Medicines were stored and administered safely. Staff had been trained and demonstrated good practice in medicine administration by carefully ensuring that the right person received the correct medicines.

People were supported to make their own decisions and choices and these were respected by staff. CQC is required by law to monitor the operation of the Deprivation of Liberty Safeguards (DoLS) which apply to care homes. The manager understood when an application should be made and was aware of the recent Supreme Court Judgement which widened and clarified the definition of a deprivation of liberty. There were no DoLS applications required at the time of this inspection.

People had choices of food and specialist diets were catered for. Staff understood people’s likes and dislikes, dietary requirements and promoted people to eat a healthy diet.

People were supported to maintain good health and received medical attention when they needed to. Appropriate referrals to health care professionals were made when required.

Staff treated people with kindness, encouraged their independence and responded to their needs. People told us their privacy and dignity was maintained, and the staff were polite and respectful.

People and relatives had been involved in planning their own care. Care plans had been regularly updated and relatives told us that they were invited to the care plan reviews when required.

People were being supported to engage in activities of their choice. Visitors were able to visit any time and the service welcomed lots of family and friends.

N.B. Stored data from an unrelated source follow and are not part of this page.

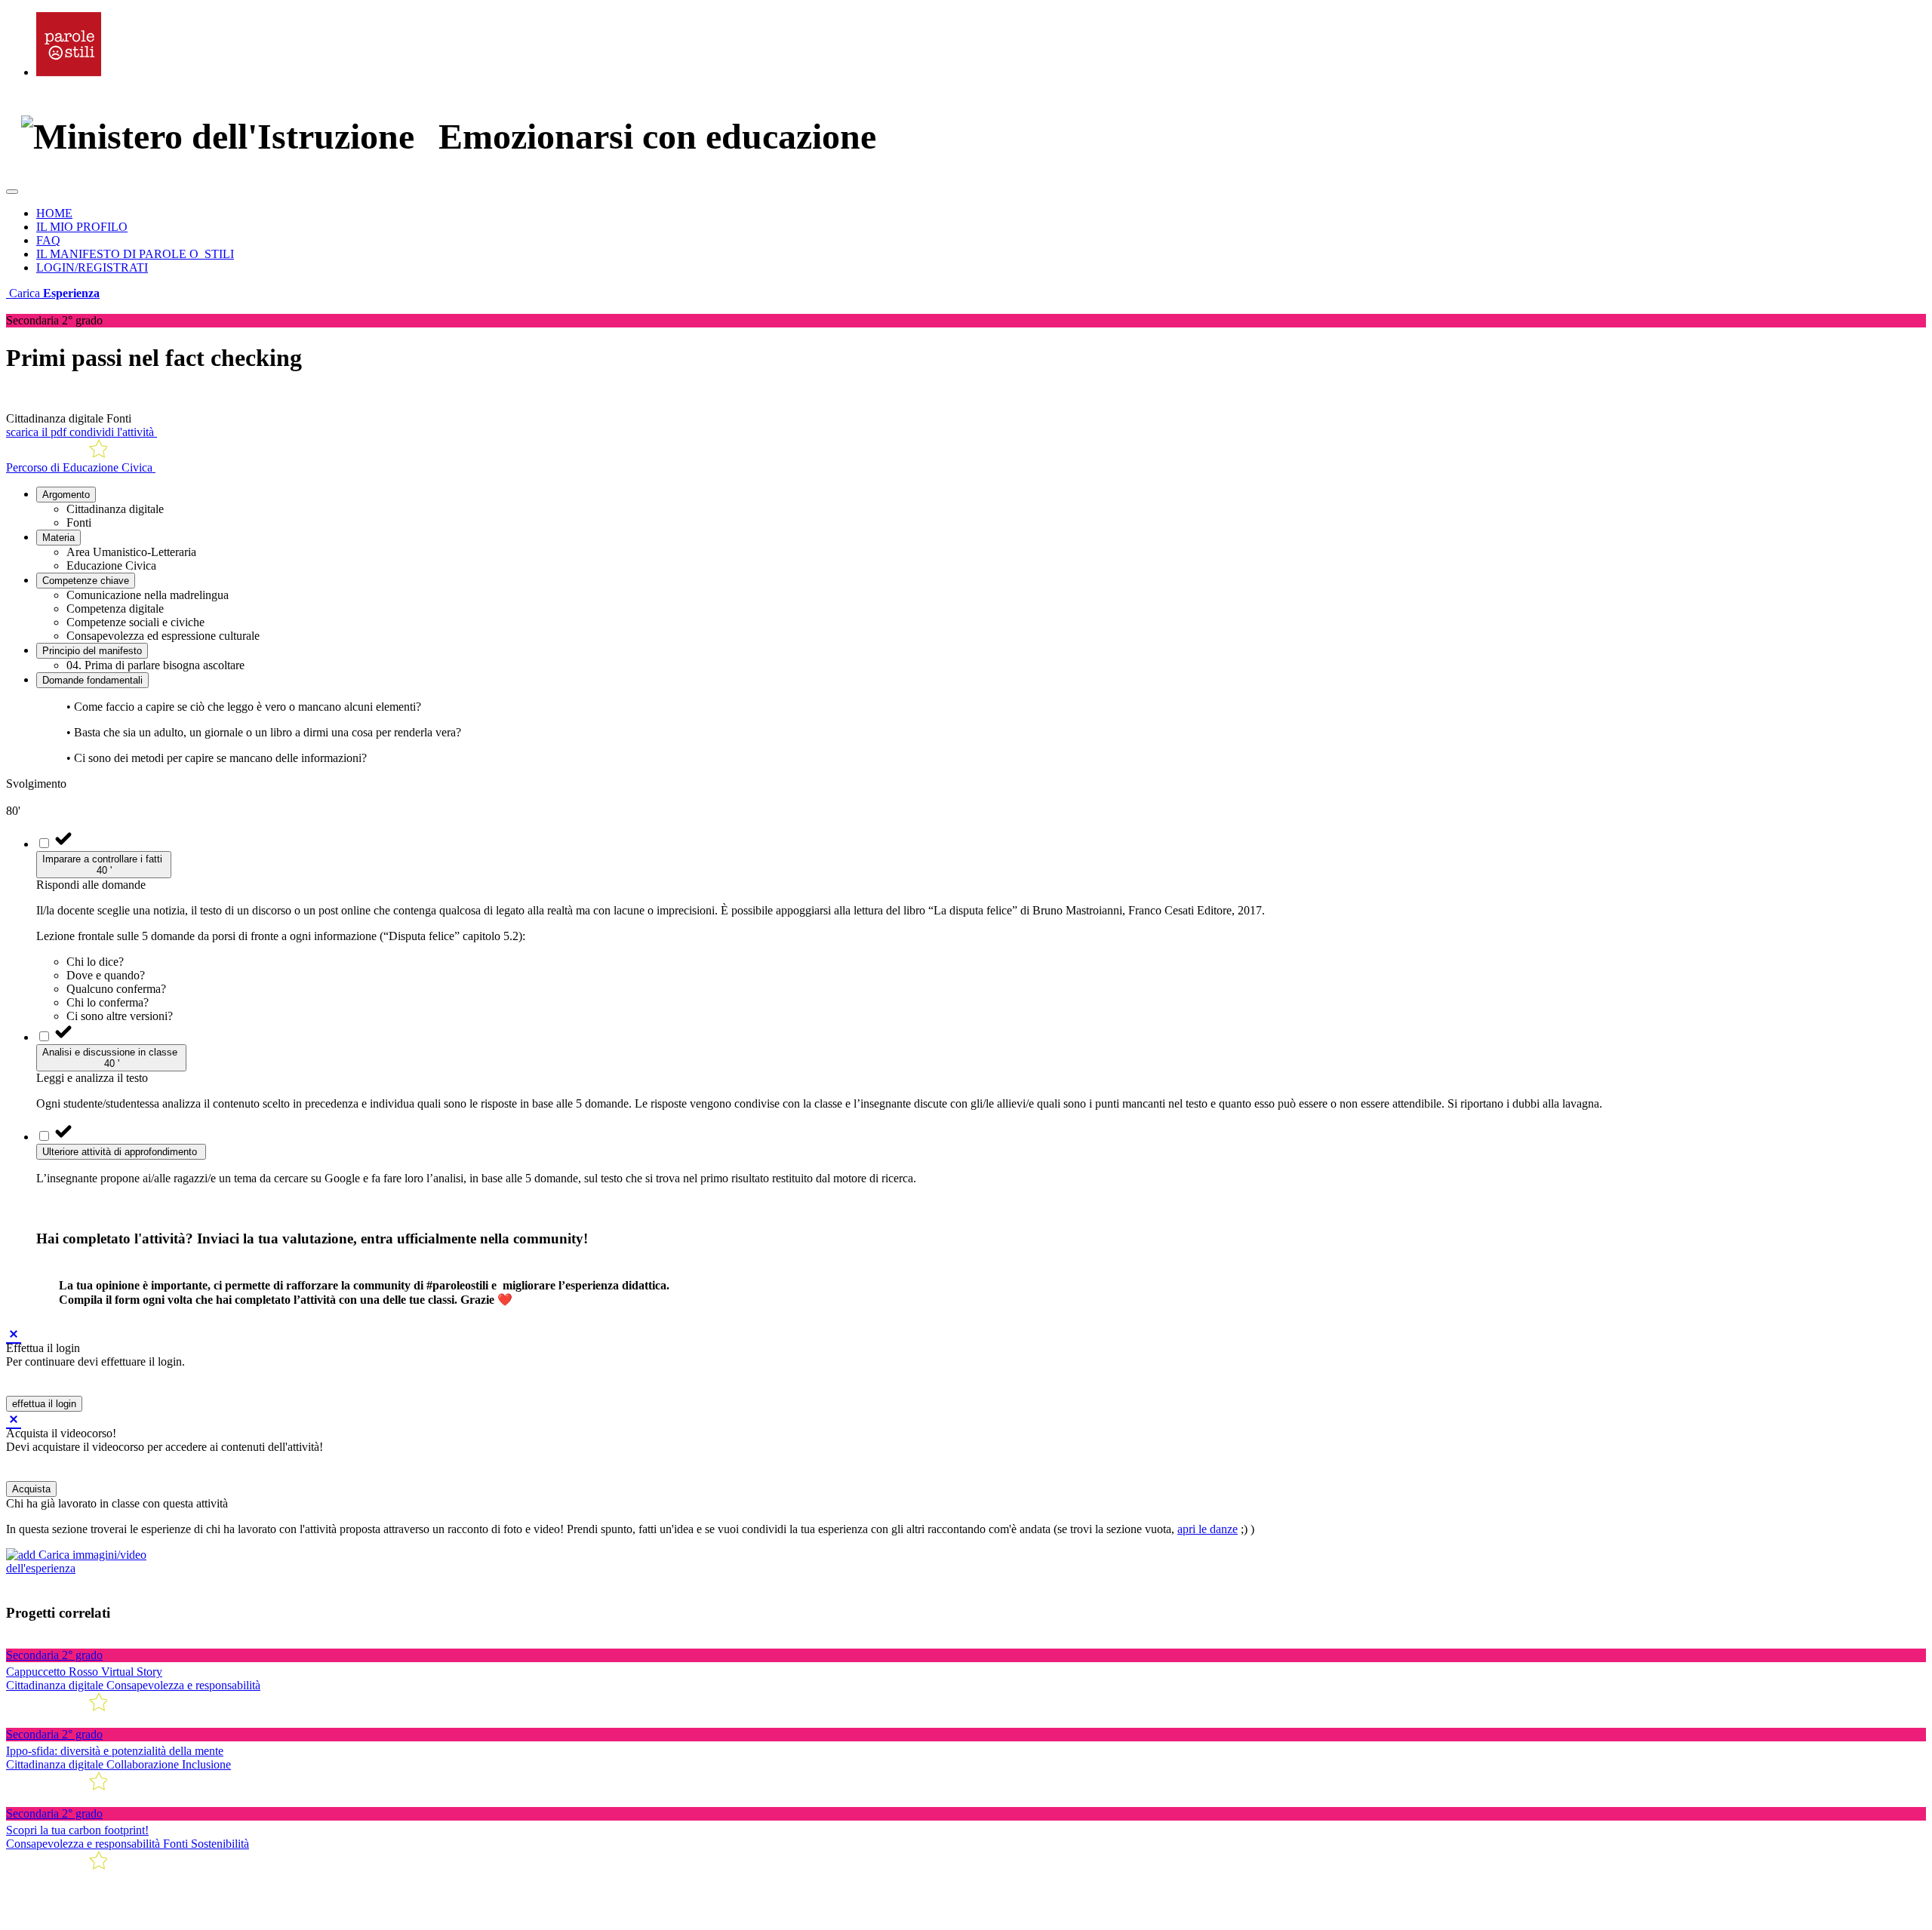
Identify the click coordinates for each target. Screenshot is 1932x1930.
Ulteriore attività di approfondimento (121, 1151)
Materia (58, 537)
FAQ (48, 240)
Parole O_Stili (89, 1894)
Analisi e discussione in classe (111, 1057)
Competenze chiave (85, 580)
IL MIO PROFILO (82, 226)
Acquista (31, 1489)
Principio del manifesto (92, 650)
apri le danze (1207, 1529)
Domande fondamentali (92, 680)
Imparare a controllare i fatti (103, 864)
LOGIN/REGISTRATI (92, 267)
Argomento (66, 494)
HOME (54, 213)
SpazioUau (221, 1894)
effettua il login (44, 1403)
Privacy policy (177, 1910)
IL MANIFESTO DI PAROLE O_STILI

The registered manager asked people for their opinions on the quality of care they received and responded to comments and complaints in a timely and appropriate way. There were quality assurance systems in place. Audits and health and safety checks were regularly carried out.

We found one breach of the Health and Social Care Act 2008 (Regulated Activities) Regulations 2010. You can see what action we told the provider to take at the back of the full version of this report.